MorphDistill: Distilling Unified Morphological Knowledge from Pathology Foundation Models for Colorectal Cancer Survival Prediction

arXiv cs.CV / 4/9/2026

💬 OpinionIdeas & Deep AnalysisModels & Research

Key Points

  • The paper introduces MorphDistill, a two-stage framework that distills organ-specific morphological knowledge from multiple pathology foundation models into a compact CRC-specific encoder for survival prediction.
  • Stage I uses dimension-agnostic multi-teacher relational distillation with supervised contrastive regularization to preserve inter-sample relationships from ten foundation models without requiring explicit feature alignment.
  • Stage II extracts patch-level features from whole-slide images and aggregates them with attention-based multiple instance learning to predict five-year survival.
  • On the Alliance/CALGB 89803 cohort, MorphDistill reports an AUC of 0.68, about an 8% relative improvement over the best baseline, and it outperforms baselines on C-index and hazard ratio.
  • On an external TCGA cohort, the method maintains performance (C-index 0.628), indicating cross-dataset generalization and robustness across clinical subgroups while noting the need for further validation.

Abstract

Background: Colorectal cancer (CRC) remains a leading cause of cancer-related mortality worldwide.

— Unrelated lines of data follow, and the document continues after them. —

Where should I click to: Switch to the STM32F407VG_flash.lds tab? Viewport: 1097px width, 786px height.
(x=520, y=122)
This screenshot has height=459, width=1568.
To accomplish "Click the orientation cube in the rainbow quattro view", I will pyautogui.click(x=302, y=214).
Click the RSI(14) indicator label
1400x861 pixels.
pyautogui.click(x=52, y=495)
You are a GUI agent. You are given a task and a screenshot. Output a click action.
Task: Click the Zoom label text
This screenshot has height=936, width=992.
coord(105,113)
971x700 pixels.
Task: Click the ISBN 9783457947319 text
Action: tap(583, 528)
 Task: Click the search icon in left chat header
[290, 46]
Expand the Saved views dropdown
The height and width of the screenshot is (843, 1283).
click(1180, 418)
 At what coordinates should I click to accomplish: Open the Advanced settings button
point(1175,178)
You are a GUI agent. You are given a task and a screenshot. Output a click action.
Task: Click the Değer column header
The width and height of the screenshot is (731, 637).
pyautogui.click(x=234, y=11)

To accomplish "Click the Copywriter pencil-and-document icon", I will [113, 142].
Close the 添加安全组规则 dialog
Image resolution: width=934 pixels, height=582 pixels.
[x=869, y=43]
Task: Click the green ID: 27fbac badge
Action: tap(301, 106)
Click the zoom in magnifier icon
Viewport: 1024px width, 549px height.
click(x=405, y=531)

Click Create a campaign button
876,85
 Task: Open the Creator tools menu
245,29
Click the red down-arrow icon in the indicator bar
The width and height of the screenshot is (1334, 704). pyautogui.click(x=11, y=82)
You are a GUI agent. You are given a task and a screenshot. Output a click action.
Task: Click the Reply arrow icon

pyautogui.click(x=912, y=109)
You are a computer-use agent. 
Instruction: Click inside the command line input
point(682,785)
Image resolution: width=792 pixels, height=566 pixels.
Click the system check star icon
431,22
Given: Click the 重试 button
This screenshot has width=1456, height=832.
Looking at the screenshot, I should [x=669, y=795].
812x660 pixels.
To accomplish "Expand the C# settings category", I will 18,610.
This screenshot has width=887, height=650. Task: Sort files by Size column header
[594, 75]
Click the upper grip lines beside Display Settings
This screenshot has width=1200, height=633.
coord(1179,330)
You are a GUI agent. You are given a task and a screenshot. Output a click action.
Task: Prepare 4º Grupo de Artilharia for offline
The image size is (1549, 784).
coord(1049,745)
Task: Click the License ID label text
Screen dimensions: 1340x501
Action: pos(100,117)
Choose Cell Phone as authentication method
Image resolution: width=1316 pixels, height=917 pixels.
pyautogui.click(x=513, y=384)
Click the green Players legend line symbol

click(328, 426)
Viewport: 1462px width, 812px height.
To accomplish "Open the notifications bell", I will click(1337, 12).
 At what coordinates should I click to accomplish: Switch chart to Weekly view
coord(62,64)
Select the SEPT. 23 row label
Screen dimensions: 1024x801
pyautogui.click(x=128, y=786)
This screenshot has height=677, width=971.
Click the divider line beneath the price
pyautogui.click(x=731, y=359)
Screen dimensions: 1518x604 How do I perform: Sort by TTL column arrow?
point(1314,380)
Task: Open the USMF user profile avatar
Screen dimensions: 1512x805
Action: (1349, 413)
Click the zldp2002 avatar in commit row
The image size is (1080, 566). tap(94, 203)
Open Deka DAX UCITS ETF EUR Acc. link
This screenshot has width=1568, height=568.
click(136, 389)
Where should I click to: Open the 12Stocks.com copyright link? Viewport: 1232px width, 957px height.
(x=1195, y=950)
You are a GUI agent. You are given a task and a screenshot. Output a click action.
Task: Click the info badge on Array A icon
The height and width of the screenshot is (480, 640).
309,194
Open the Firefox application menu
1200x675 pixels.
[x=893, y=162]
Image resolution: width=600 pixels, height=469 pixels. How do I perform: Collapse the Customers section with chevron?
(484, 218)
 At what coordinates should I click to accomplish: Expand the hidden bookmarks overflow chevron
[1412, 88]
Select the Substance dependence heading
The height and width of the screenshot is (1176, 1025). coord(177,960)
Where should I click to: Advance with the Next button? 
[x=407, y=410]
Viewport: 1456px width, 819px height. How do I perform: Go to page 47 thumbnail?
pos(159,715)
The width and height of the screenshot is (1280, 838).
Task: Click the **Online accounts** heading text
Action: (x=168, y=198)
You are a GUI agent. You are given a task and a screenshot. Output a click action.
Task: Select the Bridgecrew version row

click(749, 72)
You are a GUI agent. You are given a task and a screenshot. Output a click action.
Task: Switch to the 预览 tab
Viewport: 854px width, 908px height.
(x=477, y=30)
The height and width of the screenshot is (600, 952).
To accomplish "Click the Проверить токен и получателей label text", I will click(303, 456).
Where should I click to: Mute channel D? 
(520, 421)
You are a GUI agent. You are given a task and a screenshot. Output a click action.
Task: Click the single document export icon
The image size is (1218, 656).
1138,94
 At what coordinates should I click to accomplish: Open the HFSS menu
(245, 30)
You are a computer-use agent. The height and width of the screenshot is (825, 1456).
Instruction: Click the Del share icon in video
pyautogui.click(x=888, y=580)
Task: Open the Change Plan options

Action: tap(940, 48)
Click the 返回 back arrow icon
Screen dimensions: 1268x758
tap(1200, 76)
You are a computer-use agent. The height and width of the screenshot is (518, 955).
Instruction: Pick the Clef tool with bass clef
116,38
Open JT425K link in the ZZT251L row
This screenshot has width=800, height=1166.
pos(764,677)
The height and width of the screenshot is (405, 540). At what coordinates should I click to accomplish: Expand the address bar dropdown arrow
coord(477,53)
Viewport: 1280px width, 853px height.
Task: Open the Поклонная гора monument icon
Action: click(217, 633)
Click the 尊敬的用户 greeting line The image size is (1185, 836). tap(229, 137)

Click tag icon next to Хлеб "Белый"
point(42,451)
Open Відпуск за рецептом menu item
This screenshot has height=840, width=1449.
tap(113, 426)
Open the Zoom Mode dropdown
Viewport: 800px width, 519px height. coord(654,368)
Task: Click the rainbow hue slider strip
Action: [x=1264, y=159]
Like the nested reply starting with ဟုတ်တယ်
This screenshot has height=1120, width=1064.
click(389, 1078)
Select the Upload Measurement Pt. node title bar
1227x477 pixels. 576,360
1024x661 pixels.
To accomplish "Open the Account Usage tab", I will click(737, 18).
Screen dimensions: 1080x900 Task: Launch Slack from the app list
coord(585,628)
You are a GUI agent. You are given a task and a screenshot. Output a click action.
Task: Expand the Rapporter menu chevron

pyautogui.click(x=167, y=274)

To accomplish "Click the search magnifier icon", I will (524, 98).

Accurate survival prediction is essential for treatment stratification, yet existing pathology foundation models often overlook organ-specific features critical for CRC prognostication. Methods: We propose MorphDistill, a two-stage framework that distills complementary knowledge from multiple pathology foundation models into a compact CRC-specific encoder. In Stage I, a student encoder is trained using dimension-agnostic multi-teacher relational distillation with supervised contrastive regularization on large-scale colorectal datasets. This preserves inter-sample relationships from ten foundation models without explicit feature alignment. In Stage II, the encoder extracts patch-level features from whole-slide images, which are aggregated via attention-based multiple instance learning to predict five-year survival. Results: On the Alliance/CALGB 89803 cohort (n=424, stage III CRC), MorphDistill achieves an AUC of 0.68 (SD 0.08), an approximately 8% relative improvement over the strongest baseline (AUC 0.63). It also attains a C-index of 0.661 and a hazard ratio of 2.52 (95% CI: 1.73-3.65), outperforming all baselines. On an external TCGA cohort (n=562), it achieves a C-index of 0.628, demonstrating strong generalization across datasets and robustness across clinical subgroups. Conclusion: MorphDistill enables task-specific representation learning by integrating knowledge from multiple foundation models into a unified encoder. This approach provides an efficient strategy for prognostic modeling in computational pathology, with potential for broader oncology applications. Further validation across additional cohorts and disease stages is warranted.